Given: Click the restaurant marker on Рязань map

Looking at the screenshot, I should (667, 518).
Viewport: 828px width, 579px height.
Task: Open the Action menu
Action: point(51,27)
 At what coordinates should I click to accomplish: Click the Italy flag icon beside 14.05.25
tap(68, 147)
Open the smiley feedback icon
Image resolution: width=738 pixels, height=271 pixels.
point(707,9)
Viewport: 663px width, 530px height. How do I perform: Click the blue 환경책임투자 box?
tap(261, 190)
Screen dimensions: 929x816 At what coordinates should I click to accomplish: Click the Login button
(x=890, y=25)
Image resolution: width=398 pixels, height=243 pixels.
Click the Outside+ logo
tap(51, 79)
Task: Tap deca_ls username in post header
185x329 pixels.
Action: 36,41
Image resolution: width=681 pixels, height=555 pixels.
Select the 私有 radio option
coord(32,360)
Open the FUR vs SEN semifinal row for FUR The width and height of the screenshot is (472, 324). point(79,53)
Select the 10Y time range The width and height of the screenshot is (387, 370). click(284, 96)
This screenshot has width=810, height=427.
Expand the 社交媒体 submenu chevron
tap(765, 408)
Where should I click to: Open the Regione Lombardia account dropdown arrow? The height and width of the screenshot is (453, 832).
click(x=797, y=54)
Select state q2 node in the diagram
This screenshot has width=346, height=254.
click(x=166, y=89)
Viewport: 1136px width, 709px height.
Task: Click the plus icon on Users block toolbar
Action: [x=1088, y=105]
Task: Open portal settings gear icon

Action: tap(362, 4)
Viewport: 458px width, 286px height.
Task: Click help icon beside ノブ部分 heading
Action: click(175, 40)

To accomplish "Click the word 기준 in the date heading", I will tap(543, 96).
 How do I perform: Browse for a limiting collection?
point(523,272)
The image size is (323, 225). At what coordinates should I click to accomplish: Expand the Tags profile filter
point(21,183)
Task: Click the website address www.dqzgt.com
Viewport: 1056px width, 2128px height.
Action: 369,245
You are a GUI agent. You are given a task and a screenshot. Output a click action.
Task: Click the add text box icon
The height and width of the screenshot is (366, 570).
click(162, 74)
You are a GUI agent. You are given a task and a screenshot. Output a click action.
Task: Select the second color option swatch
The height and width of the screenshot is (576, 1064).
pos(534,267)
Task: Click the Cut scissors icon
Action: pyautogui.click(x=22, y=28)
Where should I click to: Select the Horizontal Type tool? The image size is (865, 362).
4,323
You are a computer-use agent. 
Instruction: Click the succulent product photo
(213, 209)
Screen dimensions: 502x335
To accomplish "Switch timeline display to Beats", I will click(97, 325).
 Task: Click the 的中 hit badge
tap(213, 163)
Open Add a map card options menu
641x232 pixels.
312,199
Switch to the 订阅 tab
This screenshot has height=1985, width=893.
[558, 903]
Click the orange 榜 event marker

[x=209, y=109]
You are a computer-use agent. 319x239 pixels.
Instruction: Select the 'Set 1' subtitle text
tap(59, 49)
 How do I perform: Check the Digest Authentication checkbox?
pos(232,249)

+ + + + + + +

**WHAT NEEDS TO BE DONE**. Quote exactly and only the lines from the one holding "The height and width of the screenshot is (576, 1064)." through the end of the data.

**EXPECTED OUTPUT**.
The height and width of the screenshot is (576, 1064).
pos(534,267)
Task: Click the Cut scissors icon
Action: pyautogui.click(x=22, y=28)
Where should I click to: Select the Horizontal Type tool? The image size is (865, 362).
4,323
You are a computer-use agent. 
Instruction: Click the succulent product photo
(213, 209)
Screen dimensions: 502x335
To accomplish "Switch timeline display to Beats", I will click(97, 325).
 Task: Click the 的中 hit badge
tap(213, 163)
Open Add a map card options menu
641x232 pixels.
312,199
Switch to the 订阅 tab
This screenshot has height=1985, width=893.
[558, 903]
Click the orange 榜 event marker

[x=209, y=109]
You are a computer-use agent. 319x239 pixels.
Instruction: Select the 'Set 1' subtitle text
tap(59, 49)
 How do I perform: Check the Digest Authentication checkbox?
pos(232,249)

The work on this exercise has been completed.